It has long been recognized that a fair and mutually acceptable solution to the Palestinian refugee issue is an essential component of achieving a just and lasting peace between Israelis and Palestinians. What such an agreement might look like, of course, is far less clear. To what extent, if at all, would Israel recognize the refugees' 'right of return' or accept the return of some or any Palestinians to their original homes within Israel? What formula could be found to reconcile refugee rights and present realities? What forms and levels of compensation might be offered to refugees for their losses? How would host countries respond to a peace agreement, and what would be the fate of refugees resident there? Would any third countries offer to resettle any refugees, and if so how many and under what conditions? What resources and mechanisms would be available to implement a refugee agreement, and over what time frames? The issues are highly contentious, and outcomes are uncertain.

Despite this uncertainty, however, two things are clear. First, whatever the precise contours of any future refugee agreement, a significant number of diaspora Palestinians may choose to reside in a Palestinian state in the West Bank and Gaza. Second, it is also certain that many Palestinian refugees already resident in the WBG may choose to stay, regardless of whatever other residential options may or may not be offered to them.

Given this, it is only prudent that those concerned with the well-being of a future Palestinian state and its citizens address the challenges of refugee absorption and sustainable development. Undoubtedly, such absorption will pose a number of social, economic, and environmental challenges. Palestinian labour markets, land and housing markets, infrastructure, social services, and natural resources will find themselves under growing pressure, in addition to the significant pressures that they face from the already high rate of natural population increase in the WBG. On the other hand, returnees are likely to bring with them a varied mix of skills, capital, and enthusiasm, all of which could represent substantial assets for the new state.

This book is about precisely these sorts of questions: the social and economic effects that might be anticipated from refugee repatriation and absorption, and the various policy options that could be adopted to deal with these. It emerges from papers presented on this and other Palestinian refugee issues at the 'Stocktaking II' conference, hosted in Ottawa in June 2003 by the International Development Research Centre, as well as from other work done under the auspices of the Palestinian Refugee ResearchNet (<http://www.prrn.org>). It is our hope that, by disseminating such research more widely, we might promote further dialogue and analysis on such key issues, facilitating the efforts and reflections of non-governmental organizations, donor agencies, Palestinian planners, decision-makers, and especially refugee stakeholders themselves.
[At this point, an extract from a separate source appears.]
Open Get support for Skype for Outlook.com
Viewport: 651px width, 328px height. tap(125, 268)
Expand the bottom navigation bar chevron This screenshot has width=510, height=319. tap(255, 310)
In addressing absorption policies for a future Palestinian state, we are well aware of the sensitivity of the topic. Some refugee advocates might prefer that the issue not be explored at this stage, for fear that it could detract attention from demands for the refugees' right of return to their original homes within Israel. While understanding their concerns, the editors see no such linkage. Rights are rights, regardless of development planning. As will be discussed later, Palestinian planners and others have long recognized that a future Palestinian state will face absorption challenges, regardless of whether refugees also return to Israel. The path to long-term sustainable development in Palestine will require that such future demographic realities be addressed.

On the other side, there are undoubtedly some who would prefer that no refugees return to either Israel or the West Bank and Gaza, and still others who continue to oppose the very establishment of a Palestinian state. It is clear, however, that such thinking is confined only to a small minority: the need for a two-state solution to the Palestinian–Israeli conflict is widely accepted within Israel, and almost unanimously within the international community. An independent Palestinian state, in full control of its international borders, will have every sovereign right to control its own absorption policy. It will almost inevitably welcome refugees and others in the diaspora to come and join in the task of building Palestine.
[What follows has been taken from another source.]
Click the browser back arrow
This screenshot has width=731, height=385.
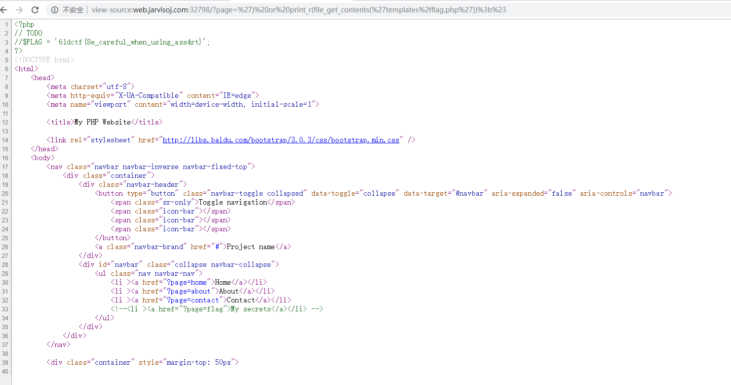click(x=4, y=10)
We also recognize that the terminology of the Palestinian refugee issue can be confusing. As has become standard usage, most of the authors in this book use the term '1948 refugees' to refer to those Palestinians who fled in 1947–1949 from their homes within what became the state of Israel, together with their descendants. By contrast, the term 'displaced persons' is used to refer to those who fled from the West Bank and Gaza upon or after the Israeli occupation of these territories in 1967, as well as West Bankers and Gazans who found themselves outside the occupied territories and were refused permission to return. Of course, many displaced persons were also 1948 refugees, having first fled to the WBG and then further afield. The generic term 'refugees' usually refers to 1948 refugees and 1967 displaced persons alike. 'Return' is usually used to refer to the return of 1948 refugees to their home areas within what is now Israel. By contrast, 'repatriation' – the focus of this study – is used to refer to the movement of refugees and displaced persons to the territory of a future Palestinian state. Somewhat confusingly, perhaps, both we and most of the contributors use the term 'returnees' to refer both to refugees returning to 1948 areas, and/or refugees and displaced persons repatriating to a Palestinian state.

Understood in this way, all of these terms generally reflect the way they have been used by Palestinian and Israeli negotiators themselves in the period since the signing of the 1993 Declaration of Principles ('Oslo Accord').
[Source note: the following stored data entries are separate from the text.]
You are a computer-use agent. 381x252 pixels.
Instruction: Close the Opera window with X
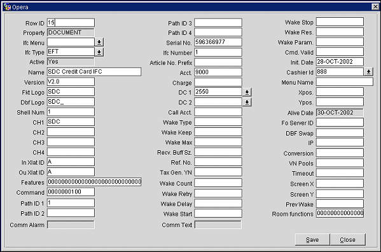tap(375, 7)
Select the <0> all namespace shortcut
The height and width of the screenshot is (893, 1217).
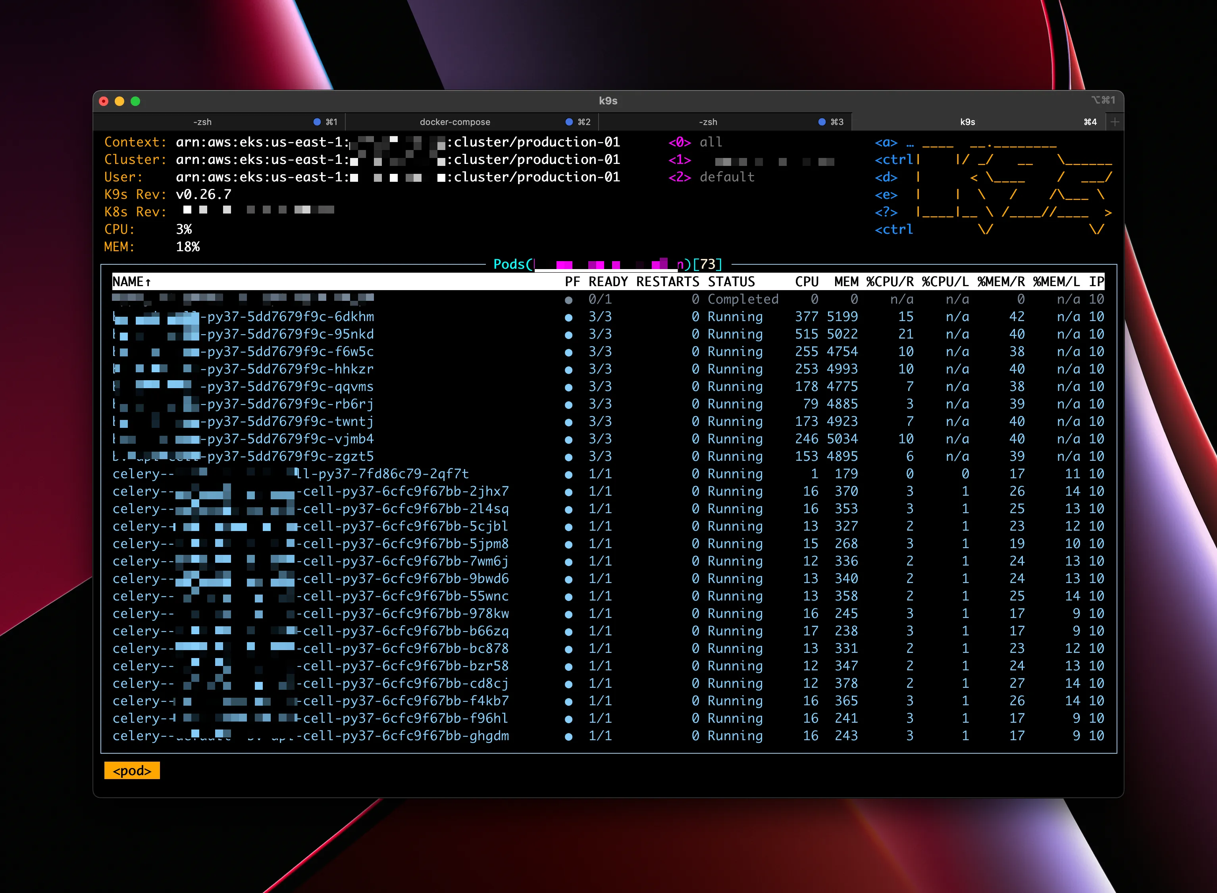[695, 142]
FINAL STATUS NEGOTIATIONS AND REFUGEE REPATRIATION

The idea that remaining in, or repatriating to, a future Palestinian state would be one of the major options presented to refugees was reflected in the permanent status negotiations between Israel and the Palestinian Authority (PA)/Palestine Liberation Organization (PLO) that took place in 2000–2001. In particular, in the 'Clinton Parameters' of December 2000, then US President Bill Clinton listed 'five possible final homes for the refugees', namely:

  1. The state of Palestine;

  2. Areas in Israel being transferred to Palestine in the land swap;

  3. Rehabilitation in a host country;

  4. Resettlement in a third country;

  5. Admission to Israel.

Moreover, while 'rehabilitation in host countries, resettlement in third countries and absorption into Israel will depend upon the policies of those countries', President Clinton stressed that 'the agreement will make clear that the return to the West Bank, Gaza Strip, and the areas acquired in the land swap would be a right to all Palestinian refugees' (Clinton 2000). The Clinton Proposals were accepted by Israel, and welcomed but not unequivocally accepted by the Palestinians. With regard to the question of residential choice, the Palestinian side concurred with the principle, but felt that some sort of recognition of the refugees' 'right of return' to their original homes (in Israel) needed to be included. However, they also emphasized that they were

prepared to think flexibly and creatively about the mechanisms for implementing the right of return. In many discussions with Israel, mechanisms for implementing this right in such a way so as to end the refugee status and refugee problem, as well as to otherwise accommodate Israeli concerns, have been identified and elaborated in some detail.

(PLO NAD 2001)

At the Taba negotiations in January 2001, the initial Palestinian position did not frame residential choices in the same way, being largely focused instead on modalities for the right of return (PA/PLO 2001). However, the Israeli 'private response' of 23 January 2001 – which, in practice, reflected positions to which both sides were tending – did once more emphasize the same five sets of options that Clinton had outlined (ISRAEL 2001). The draft working paper on implementation mechanisms drawn up jointly by the two sides called for the establishment of a 'return, repatriation, and relocation committee' – charged, it can safely be assumed, with the return of refugees to Israel, their repatriation to the Palestinian state, or their relocation to third countries should they not remain in present host countries (PA/PLO/ISRAEL 2001).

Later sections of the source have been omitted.